Task details: What lines in the data below mention the string "screenshot"? Copy them out.

Dataset records:
__________

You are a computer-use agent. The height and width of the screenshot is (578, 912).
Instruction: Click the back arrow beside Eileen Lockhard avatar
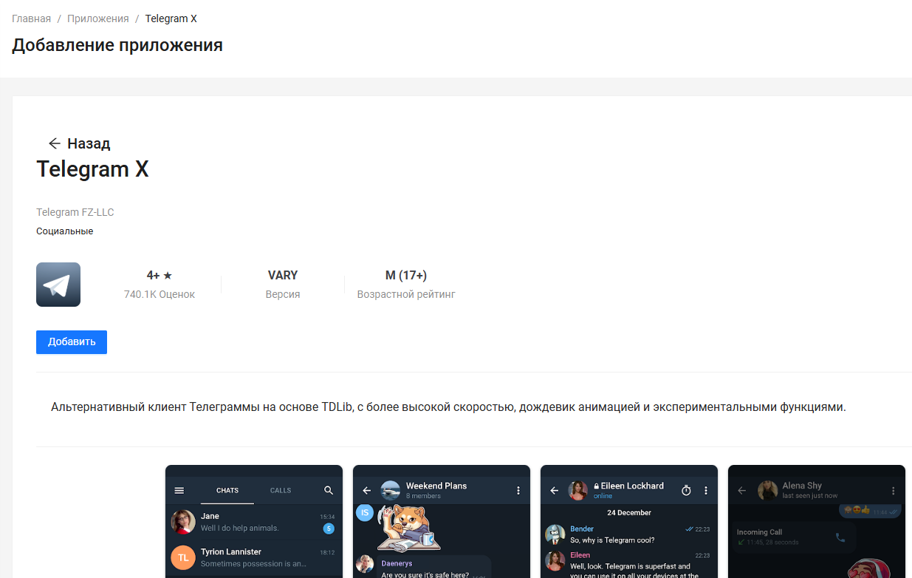click(x=554, y=490)
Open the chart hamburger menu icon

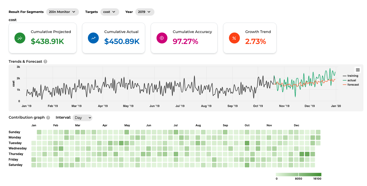pyautogui.click(x=358, y=70)
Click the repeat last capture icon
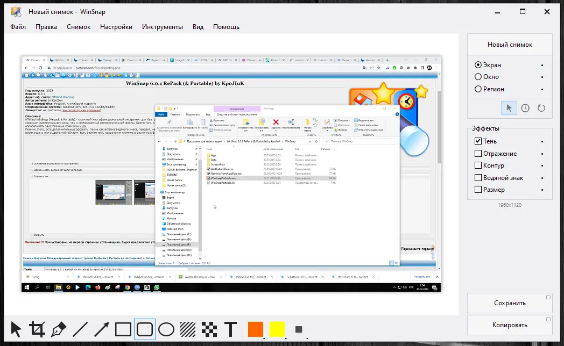Screen dimensions: 564x346 tap(542, 107)
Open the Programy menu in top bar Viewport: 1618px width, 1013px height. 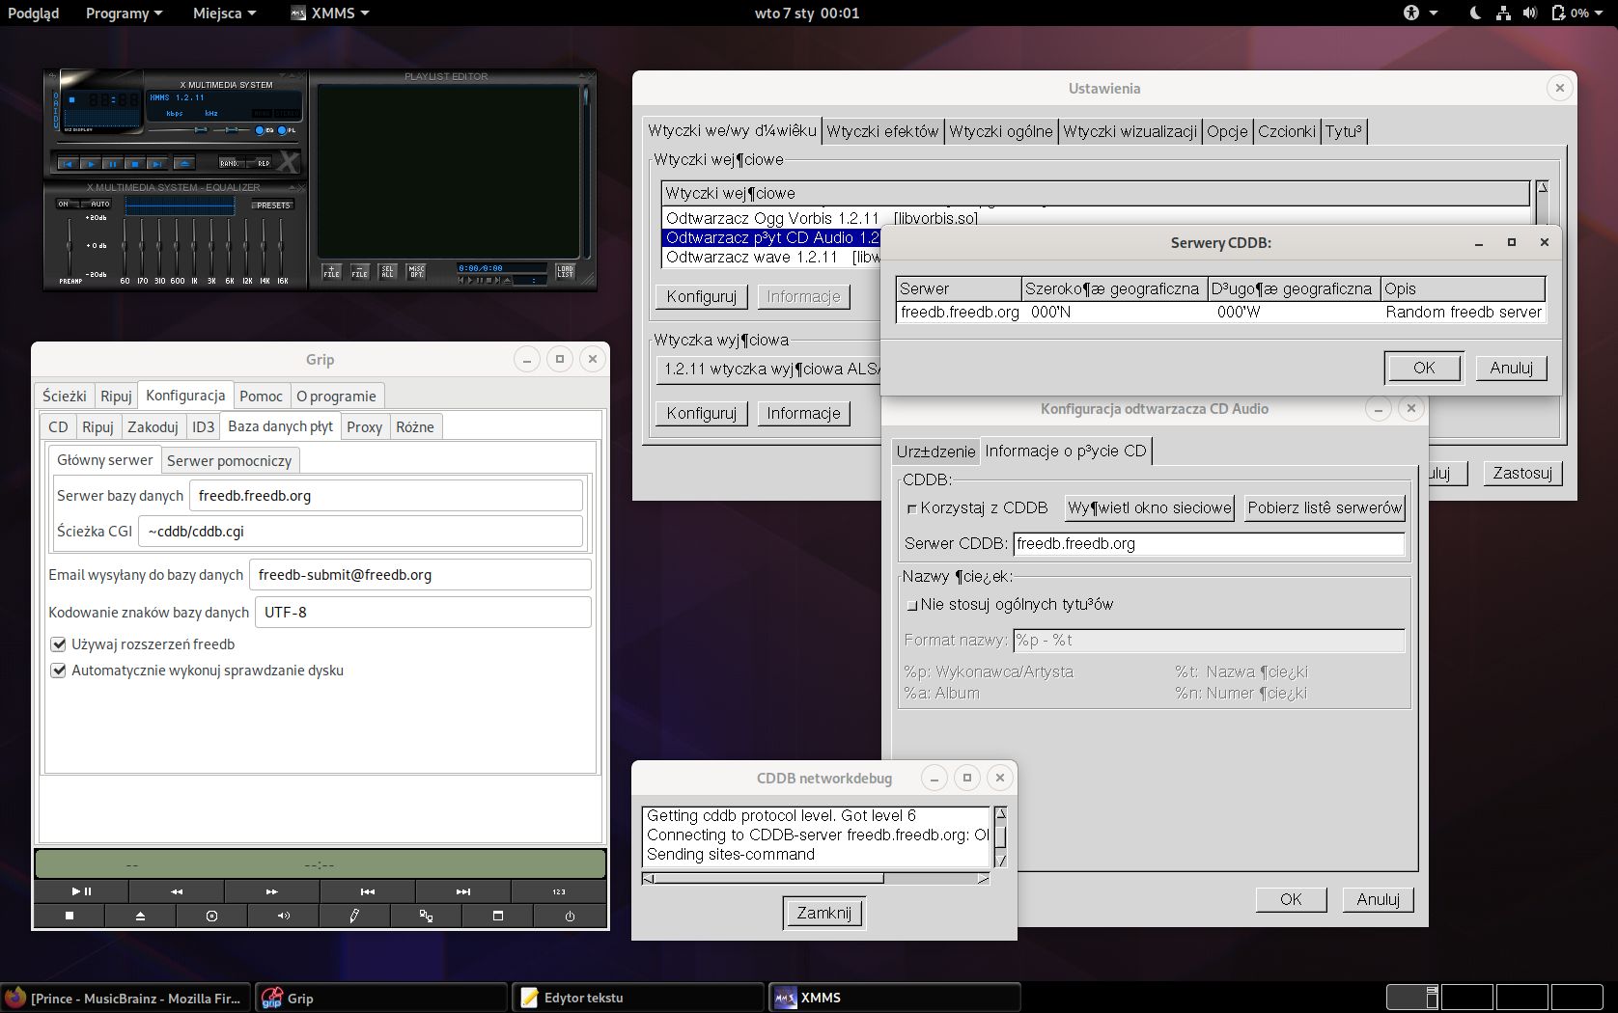[124, 14]
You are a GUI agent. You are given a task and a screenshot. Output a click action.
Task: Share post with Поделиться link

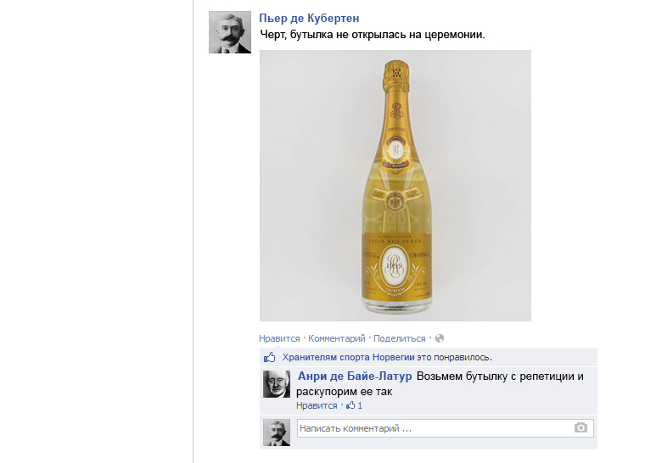pos(400,338)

__________

Answer to the exercise:
You are a computer-use agent. The height and width of the screenshot is (578, 912).
You are a GUI agent. You are given a task and a screenshot. Output a click action.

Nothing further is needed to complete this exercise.